Die fünf Freunde Spargel, Betty, Scholle, Tomi und Koko gehen gemeinsam durch dick und dünn. Auch wenn viel gestichelt wird, halten die fünf zusammen und akzeptieren sich mit allen Ecken und Kanten. Als sie eines Tages ungerechterweise von einer Nachbarin bei der Hausverwaltung angeschwärzt werden, beschließen sie, der Nachbarin als Retourkutsche einen Schreck einzujagen. Sie "entführen" ihren geistig behinderten Sohn Bobbo – in der Absicht, ihn vor Einbruch der Dunkelheit wieder nach Hause zu bringen. Leider beobachtet der fiese Heiner die Entführung und behauptet, die Freunde gefilmt zu haben. Er droht ihnen zur Polizei zu gehen, was vor allem für die vorbestrafte Betty eine Katastrophe wäre...

Über den Autor

Daniel Höra, geboren in Hannover, wuchs in einer Hochhaussiedlung am Stadtrand auf.
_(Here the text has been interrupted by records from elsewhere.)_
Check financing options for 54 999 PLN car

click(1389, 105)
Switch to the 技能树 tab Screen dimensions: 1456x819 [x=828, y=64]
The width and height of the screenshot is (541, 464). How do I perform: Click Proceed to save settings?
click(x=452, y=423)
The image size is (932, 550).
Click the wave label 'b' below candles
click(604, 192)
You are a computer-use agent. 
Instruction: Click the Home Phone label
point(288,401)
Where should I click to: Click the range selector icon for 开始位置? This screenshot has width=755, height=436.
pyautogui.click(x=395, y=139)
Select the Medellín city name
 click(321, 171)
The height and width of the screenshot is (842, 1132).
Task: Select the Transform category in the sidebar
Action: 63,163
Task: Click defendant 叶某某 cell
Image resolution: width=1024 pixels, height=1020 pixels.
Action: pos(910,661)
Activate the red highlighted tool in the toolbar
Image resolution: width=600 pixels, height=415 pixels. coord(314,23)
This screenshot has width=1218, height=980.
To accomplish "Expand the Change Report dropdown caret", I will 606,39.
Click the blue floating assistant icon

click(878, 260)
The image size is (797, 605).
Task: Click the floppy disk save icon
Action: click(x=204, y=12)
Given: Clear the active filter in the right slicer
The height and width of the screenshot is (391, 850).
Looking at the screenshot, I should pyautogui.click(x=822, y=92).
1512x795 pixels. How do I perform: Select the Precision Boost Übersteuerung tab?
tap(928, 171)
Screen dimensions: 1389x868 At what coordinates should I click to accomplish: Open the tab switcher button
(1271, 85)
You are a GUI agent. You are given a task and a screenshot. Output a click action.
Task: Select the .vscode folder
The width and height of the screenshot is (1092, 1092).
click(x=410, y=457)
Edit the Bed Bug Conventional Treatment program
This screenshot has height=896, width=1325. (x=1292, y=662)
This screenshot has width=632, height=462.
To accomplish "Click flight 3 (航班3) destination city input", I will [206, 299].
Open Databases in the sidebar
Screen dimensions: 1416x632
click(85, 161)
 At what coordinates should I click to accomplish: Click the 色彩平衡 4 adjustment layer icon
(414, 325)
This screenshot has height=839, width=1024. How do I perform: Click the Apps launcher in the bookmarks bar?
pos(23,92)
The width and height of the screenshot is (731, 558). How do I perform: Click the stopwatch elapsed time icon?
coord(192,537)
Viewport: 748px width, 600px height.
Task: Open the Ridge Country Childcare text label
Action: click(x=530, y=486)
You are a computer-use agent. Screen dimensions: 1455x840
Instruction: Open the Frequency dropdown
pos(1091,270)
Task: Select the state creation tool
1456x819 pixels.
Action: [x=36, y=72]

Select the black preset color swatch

Er war nach seiner Schulzeit Taxifahrer, Kellner, Möbelträger, Lagerarbeiter und Altenpfleger, bevor er auf dem zweiten Bildungsweg das Abitur nachholte. 2009 erschien sein hochgelobtes Jugendbuch-Debüt „Gedisst“. Sein drittes Jugendbuch „Braune Erde“ wurde mit mehreren Preisen bedacht. Daniel Höra lebt als freier Schriftsteller in Berlin.